5.1 1. Be Thorough

In Chapter 2, I stressed the importance of asking more questions. Whether you’re asking so you can be better informed or so you can inform others, the digital world gives us nearly infinite tools for reporting, defined here as the gathering of information or just plain learning about various things. But none of these tools can replace old-fashioned methods such as making phone calls, conducting in-person interviews and visiting libraries. People can do shoddy research online or off, but the learning opportunities provided today by online communications and resources remove almost any excuse for lack of background knowledge.

You can’t know everything, but good professional reporters serve as a good model: They try to learn as much as they can about whatever topic they’re working on. It’s better to know much more than you publish than to leave big holes in your story. The best reporters always want to make one more phone call, to check with one more source.

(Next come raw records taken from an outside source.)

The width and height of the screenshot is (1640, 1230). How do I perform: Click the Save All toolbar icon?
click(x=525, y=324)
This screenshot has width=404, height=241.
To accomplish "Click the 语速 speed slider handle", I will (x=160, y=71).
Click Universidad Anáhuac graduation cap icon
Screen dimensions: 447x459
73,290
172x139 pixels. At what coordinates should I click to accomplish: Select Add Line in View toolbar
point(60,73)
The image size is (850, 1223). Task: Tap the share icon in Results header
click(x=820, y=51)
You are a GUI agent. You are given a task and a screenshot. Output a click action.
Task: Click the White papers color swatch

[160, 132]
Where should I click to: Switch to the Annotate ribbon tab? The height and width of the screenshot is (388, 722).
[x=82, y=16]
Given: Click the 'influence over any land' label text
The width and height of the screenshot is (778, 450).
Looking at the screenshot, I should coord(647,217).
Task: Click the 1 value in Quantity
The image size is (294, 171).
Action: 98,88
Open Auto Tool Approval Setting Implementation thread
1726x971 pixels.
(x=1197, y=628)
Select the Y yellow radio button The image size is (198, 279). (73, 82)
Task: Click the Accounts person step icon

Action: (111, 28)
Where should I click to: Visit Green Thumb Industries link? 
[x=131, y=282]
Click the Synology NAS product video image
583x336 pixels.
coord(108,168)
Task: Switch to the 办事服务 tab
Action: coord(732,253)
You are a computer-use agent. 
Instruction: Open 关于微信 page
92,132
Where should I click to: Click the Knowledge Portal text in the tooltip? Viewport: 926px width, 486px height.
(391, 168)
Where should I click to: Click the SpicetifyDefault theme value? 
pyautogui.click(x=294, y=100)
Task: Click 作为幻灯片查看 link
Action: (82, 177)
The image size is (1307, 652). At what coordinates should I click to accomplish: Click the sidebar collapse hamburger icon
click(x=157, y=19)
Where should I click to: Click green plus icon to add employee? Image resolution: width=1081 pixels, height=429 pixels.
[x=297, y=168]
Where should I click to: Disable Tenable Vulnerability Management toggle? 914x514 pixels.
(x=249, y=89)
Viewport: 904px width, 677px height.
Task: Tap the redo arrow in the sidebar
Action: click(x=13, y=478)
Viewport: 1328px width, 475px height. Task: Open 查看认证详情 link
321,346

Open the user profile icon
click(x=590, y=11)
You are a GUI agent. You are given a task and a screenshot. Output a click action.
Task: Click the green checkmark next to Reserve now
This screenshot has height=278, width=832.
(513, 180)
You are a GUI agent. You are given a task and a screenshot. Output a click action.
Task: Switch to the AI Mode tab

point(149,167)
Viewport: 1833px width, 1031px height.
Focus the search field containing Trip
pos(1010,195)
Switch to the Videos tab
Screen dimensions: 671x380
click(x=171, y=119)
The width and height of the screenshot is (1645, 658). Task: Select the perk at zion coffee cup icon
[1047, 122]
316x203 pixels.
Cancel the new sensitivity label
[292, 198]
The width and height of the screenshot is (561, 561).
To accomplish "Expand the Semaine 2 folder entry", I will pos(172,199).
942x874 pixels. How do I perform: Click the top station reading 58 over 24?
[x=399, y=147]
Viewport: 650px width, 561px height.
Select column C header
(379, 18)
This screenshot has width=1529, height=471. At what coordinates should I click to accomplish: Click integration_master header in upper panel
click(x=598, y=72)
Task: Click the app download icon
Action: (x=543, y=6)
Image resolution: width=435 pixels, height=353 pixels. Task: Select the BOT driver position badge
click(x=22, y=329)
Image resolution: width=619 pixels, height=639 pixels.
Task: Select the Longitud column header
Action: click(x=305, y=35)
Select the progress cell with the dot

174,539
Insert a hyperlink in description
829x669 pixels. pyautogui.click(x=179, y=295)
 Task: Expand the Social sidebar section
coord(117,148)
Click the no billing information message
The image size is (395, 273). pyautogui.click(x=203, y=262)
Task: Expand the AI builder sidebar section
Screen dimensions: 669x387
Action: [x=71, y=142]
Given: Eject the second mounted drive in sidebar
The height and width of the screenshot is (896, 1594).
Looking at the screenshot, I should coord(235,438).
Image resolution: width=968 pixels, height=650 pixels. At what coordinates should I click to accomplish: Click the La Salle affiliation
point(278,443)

I had a rule of thumb as a reporter. I felt confident that I’d done enough reporting if my story used roughly 10 percent of what I knew. That is, I preferred to be so overloaded with facts and information that I had to be extremely selective, not to hide things but to write only what really mattered.

The Web offers all sorts of excellent material about how to do research. I’ll list a bunch of these resources on the Mediactive website (mediactive.com), but take a look, for starters, at the University of Washington Libraries’ “Research 101” site and the excellent News University collection at the Poynter Institute.

Online, we can take our research in amazing new directions, in particular by inviting others to be part of the discovery process. We can tell people what we’re working on and ask them for help. “Crowdsourcing,” which in journalism takes the form of asking the audience for help, has bolstered journalists’ research on many levels, but it’s only one of a number of ways to improve our reporting.

Let’s spend a minute on the in-person interview. It’s not easy to ask a stranger for information (at least, not for most people). It’s even harder to ask probing questions. There are only two questions you should always ask, right at the end: 1) Is there anyone else I should talk to about this?, and 2) What didn’t I ask that I should have asked, and what’s the answer?

It’s also important to remember that a lot of what we need to understand about the world can only be found in libraries, county courthouses and the like, and we should remember that those dusty paper stacks and files have plenty of value. Google can’t digitize everything—not yet, anyway.

New facts and nuances often emerge after articles are published. One of Wikipedia’s best characteristics is its recognition that we can liberate ourselves from the publication or broadcast metaphors made familiar during the age of literally manufactured media, where the paper product or tape for broadcasting was the end of the process. We may not get it totally right collectively—in fact, humans almost never get anything entirely right—but we can get closer as we assemble new data and nuances. I’ll discuss this further in Chapter 7.